While Brown did allow an early sack to Ifedi, he shut him down afterwards as Ifedi had just one tackle the rest of the game. Brown consistently washed Ifedi out of rushing plays, using his 85-pound weight advantage to dominate the Memphis pass rusher in the running game. Brown also did well to keep inside leverage and force Ifedi to take wide angles on the rush, knowing Ifedi doesn’t have the elite edge speed needed to get around him. Brown did a good job of controlling Ifedi once engaged and showed the strength to turn him where he wanted to create holes in the running game. He won the battle with Ifedi on this day and kept the Memphis star away from Bridgewater, an even more important feat considering one awkward sack could have ended his quarterback’s day. His size, slow feet and domination in the run game makes Brown a better strong-side tackle prospect than a left tackle but he did nothing to hurt his stock in the eyes of scouts on Saturday.

(JR-RS) Martin Ifedi, DE, Memphis (#97), 6’3, 265
Brown may have won the overall battle against Ifedi, but the Memphis defensive end did show some ability that could put him on the late-round/priority free agent radar heading into his senior season. It’s highly unlikely he would declare instead of trying to boost his stock even further after upping his sack total from 7.5 last season to 11.5 so far this season. His early sack came not thanks to power or speed off the edge, but good technique and developed pass rush moves. Engaged early by Brown and unable to break free, Ifedi made a nice outside spin move to break free of a slow-footed Brown and get to Bridgewater. He does a nice job of keeping his eyes up and on the quarterback when engaged and can get off his blocks to follow a scrambling QB before the lineman reacts.

Ifedi was inconsistent against the run but showed a few flashes there as well. Recognizing overextension by Brown, Ifedi pushed Brown’s head down to flash in the hole for a stop. On the next play, he was pancaked by Miller on an outside run. Later in the game after being washed out by Brown, he against showed good hands to get by Miller and hurry Bridgewater. More of a technician than an athlete, Ifedi relies on guile to make an impact on games. Improving his playing strength and first step off the line should be a priority for him heading into his senior season.

 

Other Notes
-Along with Ifedi, Louisville senior defensive end Marcus Smith is one of the nation’s leader in sacks. Similar to Brown, he struggled to make a big impact on this game outside of one sack.
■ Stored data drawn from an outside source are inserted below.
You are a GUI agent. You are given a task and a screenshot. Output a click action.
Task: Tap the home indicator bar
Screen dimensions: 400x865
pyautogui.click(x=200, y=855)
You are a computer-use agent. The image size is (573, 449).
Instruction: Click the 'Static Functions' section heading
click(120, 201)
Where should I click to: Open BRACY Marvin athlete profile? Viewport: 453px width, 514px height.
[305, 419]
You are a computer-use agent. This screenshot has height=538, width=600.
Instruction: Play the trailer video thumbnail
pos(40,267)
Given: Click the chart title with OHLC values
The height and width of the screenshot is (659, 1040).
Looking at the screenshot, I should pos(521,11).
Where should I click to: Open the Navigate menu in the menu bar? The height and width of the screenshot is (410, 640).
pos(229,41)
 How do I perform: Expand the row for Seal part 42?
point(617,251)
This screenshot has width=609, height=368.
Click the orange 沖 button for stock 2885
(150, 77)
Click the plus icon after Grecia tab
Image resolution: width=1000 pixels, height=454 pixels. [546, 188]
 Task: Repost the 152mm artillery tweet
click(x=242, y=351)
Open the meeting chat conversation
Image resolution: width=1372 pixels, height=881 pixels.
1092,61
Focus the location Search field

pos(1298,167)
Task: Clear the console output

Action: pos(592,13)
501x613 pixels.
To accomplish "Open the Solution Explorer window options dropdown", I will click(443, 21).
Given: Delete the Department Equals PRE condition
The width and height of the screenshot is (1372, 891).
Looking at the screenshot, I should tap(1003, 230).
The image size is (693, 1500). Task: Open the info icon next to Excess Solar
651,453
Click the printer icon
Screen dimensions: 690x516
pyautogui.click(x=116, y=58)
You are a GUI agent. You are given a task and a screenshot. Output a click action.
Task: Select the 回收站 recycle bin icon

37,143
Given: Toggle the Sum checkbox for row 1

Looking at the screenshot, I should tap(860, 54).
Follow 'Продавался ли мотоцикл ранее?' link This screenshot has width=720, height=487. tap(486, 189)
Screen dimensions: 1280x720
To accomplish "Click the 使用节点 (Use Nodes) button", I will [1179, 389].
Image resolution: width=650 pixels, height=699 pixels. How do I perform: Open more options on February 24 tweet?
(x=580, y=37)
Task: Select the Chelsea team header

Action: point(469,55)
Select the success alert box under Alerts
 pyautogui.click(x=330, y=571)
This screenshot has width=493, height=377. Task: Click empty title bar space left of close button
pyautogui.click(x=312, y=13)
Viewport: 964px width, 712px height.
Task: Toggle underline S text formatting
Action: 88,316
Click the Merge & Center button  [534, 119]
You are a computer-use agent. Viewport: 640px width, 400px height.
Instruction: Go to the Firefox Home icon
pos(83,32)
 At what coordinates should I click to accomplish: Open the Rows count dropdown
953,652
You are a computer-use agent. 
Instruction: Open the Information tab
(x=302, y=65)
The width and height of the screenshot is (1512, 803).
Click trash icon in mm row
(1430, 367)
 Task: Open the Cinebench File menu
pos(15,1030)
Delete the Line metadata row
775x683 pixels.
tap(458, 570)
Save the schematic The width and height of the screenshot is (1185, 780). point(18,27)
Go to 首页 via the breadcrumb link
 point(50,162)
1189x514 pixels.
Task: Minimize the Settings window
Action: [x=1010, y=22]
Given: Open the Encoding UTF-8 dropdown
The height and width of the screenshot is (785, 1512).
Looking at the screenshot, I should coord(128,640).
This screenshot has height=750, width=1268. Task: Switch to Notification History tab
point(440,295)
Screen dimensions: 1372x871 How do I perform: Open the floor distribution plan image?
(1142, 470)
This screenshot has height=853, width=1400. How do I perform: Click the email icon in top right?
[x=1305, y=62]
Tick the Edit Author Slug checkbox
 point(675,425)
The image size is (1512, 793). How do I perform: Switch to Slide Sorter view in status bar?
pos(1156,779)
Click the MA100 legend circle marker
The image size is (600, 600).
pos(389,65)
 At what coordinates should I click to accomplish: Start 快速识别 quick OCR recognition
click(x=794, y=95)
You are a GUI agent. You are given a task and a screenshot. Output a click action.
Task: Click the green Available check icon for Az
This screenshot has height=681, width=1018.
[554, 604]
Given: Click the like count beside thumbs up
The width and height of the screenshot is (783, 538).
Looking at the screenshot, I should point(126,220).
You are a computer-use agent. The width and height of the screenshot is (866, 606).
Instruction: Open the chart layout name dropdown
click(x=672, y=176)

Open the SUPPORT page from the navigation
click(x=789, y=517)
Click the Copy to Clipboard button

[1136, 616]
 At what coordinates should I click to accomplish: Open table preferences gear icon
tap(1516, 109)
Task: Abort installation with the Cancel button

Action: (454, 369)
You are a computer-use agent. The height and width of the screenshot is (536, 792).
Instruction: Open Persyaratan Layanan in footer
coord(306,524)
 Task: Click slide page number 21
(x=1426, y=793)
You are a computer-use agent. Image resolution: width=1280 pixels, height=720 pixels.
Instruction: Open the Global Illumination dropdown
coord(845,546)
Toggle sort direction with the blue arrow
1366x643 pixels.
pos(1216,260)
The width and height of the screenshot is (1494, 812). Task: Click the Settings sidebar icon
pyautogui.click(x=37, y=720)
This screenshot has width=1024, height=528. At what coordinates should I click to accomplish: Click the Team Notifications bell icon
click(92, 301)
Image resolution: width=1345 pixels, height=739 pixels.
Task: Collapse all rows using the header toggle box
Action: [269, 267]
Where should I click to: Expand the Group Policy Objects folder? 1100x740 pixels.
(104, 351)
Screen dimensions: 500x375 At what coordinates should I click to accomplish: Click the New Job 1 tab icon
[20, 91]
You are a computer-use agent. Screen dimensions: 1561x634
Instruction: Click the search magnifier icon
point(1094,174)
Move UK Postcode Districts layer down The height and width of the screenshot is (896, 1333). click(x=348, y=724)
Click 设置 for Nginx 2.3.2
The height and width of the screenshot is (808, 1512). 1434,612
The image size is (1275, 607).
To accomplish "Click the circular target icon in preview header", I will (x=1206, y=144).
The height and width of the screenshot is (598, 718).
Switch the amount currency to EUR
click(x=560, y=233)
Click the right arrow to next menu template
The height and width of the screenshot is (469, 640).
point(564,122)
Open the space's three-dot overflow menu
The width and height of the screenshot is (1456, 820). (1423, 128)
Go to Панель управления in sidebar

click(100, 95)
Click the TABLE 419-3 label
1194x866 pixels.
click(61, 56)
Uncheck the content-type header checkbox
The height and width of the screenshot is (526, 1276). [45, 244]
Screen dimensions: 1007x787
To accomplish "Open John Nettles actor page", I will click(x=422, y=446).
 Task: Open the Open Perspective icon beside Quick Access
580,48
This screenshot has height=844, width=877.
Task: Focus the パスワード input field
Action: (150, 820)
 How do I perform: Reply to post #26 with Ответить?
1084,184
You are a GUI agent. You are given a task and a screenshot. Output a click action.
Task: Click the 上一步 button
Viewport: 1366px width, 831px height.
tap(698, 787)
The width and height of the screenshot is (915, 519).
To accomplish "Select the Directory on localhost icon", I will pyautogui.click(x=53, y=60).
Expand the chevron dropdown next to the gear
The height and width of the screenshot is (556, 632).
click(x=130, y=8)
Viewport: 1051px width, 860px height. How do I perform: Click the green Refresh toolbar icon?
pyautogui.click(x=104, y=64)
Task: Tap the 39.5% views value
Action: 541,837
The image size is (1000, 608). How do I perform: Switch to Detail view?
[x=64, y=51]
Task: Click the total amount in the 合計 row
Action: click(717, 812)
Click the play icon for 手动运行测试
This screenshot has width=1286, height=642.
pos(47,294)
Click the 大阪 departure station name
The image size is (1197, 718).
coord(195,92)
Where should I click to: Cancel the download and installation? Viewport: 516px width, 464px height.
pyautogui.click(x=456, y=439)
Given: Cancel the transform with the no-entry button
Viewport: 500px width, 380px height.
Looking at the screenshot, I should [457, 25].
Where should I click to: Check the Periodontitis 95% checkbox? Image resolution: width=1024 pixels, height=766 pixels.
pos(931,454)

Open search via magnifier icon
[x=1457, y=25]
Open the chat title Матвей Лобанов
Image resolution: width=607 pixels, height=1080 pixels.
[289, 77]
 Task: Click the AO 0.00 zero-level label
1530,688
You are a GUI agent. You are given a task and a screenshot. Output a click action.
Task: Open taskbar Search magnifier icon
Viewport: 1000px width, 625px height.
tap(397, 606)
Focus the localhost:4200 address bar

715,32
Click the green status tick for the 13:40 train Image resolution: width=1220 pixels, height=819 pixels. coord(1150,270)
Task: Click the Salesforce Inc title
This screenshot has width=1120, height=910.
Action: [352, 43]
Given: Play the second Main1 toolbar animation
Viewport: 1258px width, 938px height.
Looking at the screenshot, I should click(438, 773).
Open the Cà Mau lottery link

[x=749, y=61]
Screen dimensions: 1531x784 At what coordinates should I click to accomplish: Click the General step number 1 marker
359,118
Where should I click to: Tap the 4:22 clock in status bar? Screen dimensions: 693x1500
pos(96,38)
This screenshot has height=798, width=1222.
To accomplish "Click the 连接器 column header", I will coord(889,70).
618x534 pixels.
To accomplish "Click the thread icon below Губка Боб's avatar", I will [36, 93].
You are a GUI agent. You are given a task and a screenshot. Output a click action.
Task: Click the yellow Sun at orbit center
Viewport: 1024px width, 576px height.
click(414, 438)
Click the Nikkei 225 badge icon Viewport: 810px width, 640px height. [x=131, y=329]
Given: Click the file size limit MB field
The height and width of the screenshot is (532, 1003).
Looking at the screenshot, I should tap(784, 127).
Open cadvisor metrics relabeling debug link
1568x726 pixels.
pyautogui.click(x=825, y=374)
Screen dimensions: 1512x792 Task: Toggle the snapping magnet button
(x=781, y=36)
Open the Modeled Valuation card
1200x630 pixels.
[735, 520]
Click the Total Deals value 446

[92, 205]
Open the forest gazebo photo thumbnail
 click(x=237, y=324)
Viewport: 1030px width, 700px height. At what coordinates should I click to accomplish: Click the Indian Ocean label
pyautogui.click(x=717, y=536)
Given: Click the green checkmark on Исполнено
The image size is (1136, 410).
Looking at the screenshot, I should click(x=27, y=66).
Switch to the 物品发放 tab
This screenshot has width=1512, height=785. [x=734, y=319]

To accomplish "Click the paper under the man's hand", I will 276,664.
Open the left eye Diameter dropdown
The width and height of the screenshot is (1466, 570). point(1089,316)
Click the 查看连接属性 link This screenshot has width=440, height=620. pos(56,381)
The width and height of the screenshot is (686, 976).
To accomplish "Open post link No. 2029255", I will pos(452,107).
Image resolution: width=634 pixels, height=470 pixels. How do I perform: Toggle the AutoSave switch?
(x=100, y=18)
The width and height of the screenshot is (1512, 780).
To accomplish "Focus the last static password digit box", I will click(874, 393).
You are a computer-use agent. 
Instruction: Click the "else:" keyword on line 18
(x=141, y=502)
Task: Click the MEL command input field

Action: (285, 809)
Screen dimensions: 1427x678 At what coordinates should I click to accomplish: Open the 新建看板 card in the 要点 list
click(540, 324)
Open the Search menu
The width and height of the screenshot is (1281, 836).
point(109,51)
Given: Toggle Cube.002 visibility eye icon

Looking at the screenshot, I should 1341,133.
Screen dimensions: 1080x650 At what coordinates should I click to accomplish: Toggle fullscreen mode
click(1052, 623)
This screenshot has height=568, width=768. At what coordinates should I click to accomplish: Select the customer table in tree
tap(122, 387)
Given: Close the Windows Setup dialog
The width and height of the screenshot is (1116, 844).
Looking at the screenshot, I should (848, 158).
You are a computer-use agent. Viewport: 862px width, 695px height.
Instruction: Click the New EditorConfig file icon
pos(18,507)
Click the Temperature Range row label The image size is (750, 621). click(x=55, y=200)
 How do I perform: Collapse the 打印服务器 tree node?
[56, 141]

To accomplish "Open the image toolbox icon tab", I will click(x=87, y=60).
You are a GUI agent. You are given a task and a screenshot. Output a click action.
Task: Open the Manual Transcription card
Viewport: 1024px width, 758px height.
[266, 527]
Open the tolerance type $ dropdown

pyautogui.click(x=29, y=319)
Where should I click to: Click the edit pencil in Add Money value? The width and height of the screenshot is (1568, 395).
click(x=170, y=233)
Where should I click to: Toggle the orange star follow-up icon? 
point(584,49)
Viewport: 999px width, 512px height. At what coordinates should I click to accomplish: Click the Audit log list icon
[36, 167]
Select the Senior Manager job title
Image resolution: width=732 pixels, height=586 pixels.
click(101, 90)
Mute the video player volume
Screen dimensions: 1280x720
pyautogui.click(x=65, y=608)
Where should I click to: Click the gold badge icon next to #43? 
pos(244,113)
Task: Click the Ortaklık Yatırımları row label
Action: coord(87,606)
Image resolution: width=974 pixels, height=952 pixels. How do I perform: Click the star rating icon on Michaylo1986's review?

Even his sack came on a busted play, as Smith came in off the edge and brought down Paxton Lynch after not biting on the fake reverse. Smith got off the line quickly from his stand-up position on the edge and showed a strong armbar later in the game to distance himself from the tackle and put pressure on Lynch. Smith lost contain on a fumbled snap early though and had little impact in the running game. At just 252 pounds, Smith will likely end up as a situational pass rusher if he gets a shot in the NFL.

-Louisville linebackers Preston Brown and James Burgess were all over the field and while Burgess is just an athletic sophomore who needs to add some weight to his 215-pound frame, he and Brown are a great combination thanks to their differing skill sets. Brown, who led the team with 9 tackles (8 solo) and returned a fumble 48 yards for a touchdown, lacks the speed and suddenness of Burgess but stacks and sheds well, keeps his head up when engaged and shows the skill set to fit very well on the inside of a 3-4 defense. Brown’s willingness to engage frees up other defenders to make plays and at 260 pounds, he has the strength to get off blockers and make tackles on his own as well, making the senior a solid pick in the middle rounds.